Top of Supplied text
Friday, May 6, 2011

"Family and Traditional Values" Amendment Removed from Budget, For Now

As I mentioned this morning in my column on the Dallas Voice's Instant Tea Blog it appears that House budget amendment 143 has been removed from the Senate's version of the Budget:
"The infamous anti-gay amendment to the Texas budget — which would require universities to fund “family and traditional values centers” if they have LGBT resource centers — appears to have been removed by the Senate. While the state’s media focused on whether the Senate would actually vote on the budget, the Finance Committee seems to have quietly removed the provision, added by amendment in the House by Rep. Wayne Christian, R-Center. Last week the American Independent reported that the Christian amendment would have little to no impact, but its removal is cause for celebration for LGBT Texans.

Chuck Smith, deputy director of Equality Texas, greeted the news with cautious optimism, explaining that the budget is a massive document, 854 pages long, and although the “family and traditional values” language was removed from Article III Sec. 56, the entire text would have to be carefully searched before the amendment’s removal was certain."
Bottom of Supplied text
# Exercises to complete:
A – From the budget amendment post, output the passage between "Friday, May 6, 2011" and "for LGBT Texans.", inclusive.
B – Answer these questions using the budget amendment post:
(i) What is the number of the House budget amendment that appears to have been removed?
(ii) Which representative added the provision in the House?
(iii) How many pages long is the budget, according to Chuck Smith?
The rows are not needed for anything here.
Top of Dataset records
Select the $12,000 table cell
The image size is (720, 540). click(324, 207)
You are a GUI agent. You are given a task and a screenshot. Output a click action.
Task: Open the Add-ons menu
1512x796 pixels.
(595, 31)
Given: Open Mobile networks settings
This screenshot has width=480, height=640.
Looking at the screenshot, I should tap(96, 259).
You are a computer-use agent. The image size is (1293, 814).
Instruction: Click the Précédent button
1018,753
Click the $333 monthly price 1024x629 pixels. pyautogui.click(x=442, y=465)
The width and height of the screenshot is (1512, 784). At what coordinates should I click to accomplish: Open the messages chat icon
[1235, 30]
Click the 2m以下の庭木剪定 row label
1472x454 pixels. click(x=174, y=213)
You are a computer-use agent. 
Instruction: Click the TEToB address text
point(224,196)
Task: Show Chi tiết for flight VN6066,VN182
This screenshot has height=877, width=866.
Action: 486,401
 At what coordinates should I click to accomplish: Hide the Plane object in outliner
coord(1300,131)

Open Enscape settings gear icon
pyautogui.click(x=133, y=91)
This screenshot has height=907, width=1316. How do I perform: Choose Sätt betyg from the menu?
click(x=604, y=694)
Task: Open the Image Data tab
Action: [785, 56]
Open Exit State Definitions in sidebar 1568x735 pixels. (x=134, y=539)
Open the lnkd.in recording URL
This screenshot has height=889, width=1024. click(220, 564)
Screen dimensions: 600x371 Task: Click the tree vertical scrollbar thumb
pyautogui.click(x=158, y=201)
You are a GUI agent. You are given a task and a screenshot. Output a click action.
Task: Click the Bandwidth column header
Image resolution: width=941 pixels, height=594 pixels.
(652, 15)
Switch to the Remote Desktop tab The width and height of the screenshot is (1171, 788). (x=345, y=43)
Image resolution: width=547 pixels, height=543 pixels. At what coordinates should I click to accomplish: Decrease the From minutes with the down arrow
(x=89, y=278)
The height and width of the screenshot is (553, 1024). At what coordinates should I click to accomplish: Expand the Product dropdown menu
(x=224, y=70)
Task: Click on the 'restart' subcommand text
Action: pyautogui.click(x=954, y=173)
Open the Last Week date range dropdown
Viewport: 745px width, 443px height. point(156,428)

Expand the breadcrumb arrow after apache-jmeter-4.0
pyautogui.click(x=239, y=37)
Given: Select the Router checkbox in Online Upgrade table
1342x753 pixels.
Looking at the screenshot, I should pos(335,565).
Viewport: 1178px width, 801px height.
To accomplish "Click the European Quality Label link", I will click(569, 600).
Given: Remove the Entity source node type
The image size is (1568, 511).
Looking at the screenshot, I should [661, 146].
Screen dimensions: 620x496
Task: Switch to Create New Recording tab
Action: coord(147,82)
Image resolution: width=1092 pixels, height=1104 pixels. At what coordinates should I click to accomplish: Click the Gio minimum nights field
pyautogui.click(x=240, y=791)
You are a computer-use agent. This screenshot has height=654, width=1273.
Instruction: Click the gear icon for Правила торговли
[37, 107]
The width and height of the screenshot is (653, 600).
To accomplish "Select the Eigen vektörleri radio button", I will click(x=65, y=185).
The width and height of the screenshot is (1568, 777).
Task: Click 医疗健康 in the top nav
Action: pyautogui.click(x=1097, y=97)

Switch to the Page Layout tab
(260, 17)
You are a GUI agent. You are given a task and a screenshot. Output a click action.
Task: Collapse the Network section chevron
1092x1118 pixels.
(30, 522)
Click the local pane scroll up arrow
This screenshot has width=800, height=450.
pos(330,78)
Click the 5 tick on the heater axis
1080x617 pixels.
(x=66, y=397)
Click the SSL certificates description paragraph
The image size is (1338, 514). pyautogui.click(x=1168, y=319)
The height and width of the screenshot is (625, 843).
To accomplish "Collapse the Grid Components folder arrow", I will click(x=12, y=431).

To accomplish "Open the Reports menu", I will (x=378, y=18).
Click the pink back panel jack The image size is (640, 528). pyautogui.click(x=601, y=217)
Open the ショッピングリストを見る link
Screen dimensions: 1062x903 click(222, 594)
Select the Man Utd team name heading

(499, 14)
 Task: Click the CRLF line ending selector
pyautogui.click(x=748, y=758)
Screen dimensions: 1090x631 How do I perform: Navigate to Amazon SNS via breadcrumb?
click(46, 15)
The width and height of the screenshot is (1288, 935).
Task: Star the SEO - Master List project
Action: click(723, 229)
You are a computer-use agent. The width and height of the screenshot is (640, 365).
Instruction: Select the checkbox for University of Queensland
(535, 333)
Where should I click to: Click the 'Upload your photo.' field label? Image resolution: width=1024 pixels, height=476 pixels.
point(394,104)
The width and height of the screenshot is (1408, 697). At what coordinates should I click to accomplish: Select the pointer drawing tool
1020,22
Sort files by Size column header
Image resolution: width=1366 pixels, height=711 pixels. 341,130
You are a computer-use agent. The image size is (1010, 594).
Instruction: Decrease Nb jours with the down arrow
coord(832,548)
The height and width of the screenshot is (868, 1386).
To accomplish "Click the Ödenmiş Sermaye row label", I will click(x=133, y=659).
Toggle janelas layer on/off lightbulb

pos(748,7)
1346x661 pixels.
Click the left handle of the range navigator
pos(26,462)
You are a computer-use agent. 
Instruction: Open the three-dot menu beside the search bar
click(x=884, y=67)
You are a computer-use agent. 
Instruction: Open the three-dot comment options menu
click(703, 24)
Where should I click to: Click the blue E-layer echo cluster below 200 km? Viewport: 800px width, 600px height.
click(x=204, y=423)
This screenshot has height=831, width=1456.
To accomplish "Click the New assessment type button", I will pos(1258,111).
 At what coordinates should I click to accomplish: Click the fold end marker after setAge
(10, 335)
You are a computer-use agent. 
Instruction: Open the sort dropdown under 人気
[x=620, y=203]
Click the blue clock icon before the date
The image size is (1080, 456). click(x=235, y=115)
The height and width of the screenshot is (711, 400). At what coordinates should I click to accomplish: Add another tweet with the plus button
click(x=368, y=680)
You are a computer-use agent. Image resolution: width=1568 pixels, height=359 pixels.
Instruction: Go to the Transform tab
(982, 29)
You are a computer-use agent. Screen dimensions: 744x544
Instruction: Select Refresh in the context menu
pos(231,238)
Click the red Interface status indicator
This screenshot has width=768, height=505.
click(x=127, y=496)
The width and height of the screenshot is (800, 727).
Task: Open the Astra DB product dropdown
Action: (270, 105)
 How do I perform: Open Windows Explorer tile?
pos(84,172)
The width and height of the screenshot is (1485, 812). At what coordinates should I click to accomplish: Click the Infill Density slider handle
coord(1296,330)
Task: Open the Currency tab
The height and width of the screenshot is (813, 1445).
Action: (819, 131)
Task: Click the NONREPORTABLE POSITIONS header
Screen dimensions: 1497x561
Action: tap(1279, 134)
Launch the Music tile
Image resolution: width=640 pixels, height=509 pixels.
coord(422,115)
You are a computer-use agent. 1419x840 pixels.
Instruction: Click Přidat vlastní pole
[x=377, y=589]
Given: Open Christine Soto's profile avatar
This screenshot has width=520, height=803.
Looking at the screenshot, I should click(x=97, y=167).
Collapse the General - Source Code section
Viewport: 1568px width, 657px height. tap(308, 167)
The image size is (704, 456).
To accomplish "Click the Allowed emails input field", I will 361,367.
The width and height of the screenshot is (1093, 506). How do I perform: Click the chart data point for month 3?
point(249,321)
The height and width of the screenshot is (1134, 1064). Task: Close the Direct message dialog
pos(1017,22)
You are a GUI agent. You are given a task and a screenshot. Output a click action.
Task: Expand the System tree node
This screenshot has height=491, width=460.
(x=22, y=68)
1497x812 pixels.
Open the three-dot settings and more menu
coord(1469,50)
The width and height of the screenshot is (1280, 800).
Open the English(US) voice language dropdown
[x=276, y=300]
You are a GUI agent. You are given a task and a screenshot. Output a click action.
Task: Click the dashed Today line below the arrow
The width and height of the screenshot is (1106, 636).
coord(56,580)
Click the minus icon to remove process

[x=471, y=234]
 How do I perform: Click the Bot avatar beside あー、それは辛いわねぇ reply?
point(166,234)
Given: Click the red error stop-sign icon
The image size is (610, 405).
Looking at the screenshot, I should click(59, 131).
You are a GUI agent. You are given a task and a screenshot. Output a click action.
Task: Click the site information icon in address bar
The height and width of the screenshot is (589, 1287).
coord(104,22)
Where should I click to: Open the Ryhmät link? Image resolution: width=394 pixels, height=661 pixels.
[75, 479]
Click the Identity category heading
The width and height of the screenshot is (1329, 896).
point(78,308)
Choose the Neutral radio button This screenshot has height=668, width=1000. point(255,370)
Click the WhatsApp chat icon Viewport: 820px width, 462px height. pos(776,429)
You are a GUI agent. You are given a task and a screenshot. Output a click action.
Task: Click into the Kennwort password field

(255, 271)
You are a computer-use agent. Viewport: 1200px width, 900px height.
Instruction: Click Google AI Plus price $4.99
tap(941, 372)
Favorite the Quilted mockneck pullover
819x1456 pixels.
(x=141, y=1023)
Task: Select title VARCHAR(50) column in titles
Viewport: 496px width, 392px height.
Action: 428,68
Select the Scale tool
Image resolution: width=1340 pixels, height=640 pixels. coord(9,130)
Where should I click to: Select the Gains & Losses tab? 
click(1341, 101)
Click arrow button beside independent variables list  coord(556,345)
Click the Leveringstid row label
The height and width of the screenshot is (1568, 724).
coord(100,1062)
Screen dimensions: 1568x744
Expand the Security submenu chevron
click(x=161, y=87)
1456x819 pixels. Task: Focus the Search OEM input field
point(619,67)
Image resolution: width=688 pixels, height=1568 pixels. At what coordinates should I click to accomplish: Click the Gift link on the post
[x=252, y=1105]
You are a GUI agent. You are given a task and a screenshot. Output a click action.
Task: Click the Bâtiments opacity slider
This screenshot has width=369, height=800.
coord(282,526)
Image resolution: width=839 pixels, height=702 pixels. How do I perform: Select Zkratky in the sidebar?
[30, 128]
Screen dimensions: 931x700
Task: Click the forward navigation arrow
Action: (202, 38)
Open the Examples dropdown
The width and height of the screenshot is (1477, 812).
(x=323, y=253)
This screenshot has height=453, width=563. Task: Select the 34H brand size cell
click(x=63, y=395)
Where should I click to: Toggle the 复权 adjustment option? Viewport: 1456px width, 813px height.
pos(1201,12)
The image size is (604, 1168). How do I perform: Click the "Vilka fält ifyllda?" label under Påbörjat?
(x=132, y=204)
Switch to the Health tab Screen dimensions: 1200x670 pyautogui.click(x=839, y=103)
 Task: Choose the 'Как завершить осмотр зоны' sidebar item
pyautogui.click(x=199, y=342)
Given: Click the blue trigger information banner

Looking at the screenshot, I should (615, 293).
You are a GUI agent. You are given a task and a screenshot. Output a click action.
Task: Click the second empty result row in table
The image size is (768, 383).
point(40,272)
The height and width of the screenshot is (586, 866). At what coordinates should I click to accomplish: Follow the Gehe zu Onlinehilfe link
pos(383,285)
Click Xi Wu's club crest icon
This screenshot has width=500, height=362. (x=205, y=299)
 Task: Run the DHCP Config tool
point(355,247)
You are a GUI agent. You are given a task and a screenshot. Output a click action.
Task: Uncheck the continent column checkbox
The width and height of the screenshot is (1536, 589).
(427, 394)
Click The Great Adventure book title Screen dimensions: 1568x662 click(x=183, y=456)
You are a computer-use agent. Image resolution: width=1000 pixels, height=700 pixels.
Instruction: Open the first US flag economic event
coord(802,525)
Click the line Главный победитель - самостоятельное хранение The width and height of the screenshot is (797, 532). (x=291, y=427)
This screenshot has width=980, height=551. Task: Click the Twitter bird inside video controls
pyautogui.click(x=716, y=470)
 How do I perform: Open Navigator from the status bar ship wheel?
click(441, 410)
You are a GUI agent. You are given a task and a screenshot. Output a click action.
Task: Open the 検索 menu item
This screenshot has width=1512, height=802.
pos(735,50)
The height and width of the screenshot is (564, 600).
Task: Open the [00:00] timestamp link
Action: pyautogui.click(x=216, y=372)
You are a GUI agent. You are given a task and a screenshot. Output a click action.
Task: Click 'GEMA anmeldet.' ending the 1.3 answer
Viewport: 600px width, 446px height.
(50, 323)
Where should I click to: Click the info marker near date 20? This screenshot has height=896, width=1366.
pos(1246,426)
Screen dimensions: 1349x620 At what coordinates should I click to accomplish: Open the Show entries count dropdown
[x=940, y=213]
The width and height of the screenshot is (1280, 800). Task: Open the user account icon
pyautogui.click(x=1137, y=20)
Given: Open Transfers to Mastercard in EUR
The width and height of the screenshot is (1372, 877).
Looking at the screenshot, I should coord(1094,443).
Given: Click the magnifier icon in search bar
Bottom of Dataset records
# Answers to the tasks:
A –
Friday, May 6, 2011

"Family and Traditional Values" Amendment Removed from Budget, For Now

As I mentioned this morning in my column on the Dallas Voice's Instant Tea Blog it appears that House budget amendment 143 has been removed from the Senate's version of the Budget:
"The infamous anti-gay amendment to the Texas budget — which would require universities to fund “family and traditional values centers” if they have LGBT resource centers — appears to have been removed by the Senate. While the state’s media focused on whether the Senate would actually vote on the budget, the Finance Committee seems to have quietly removed the provision, added by amendment in the House by Rep. Wayne Christian, R-Center. Last week the American Independent reported that the Christian amendment would have little to no impact, but its removal is cause for celebration for LGBT Texans.

B –
(i) 143
(ii) Rep. Wayne Christian, R-Center
(iii) 854 pages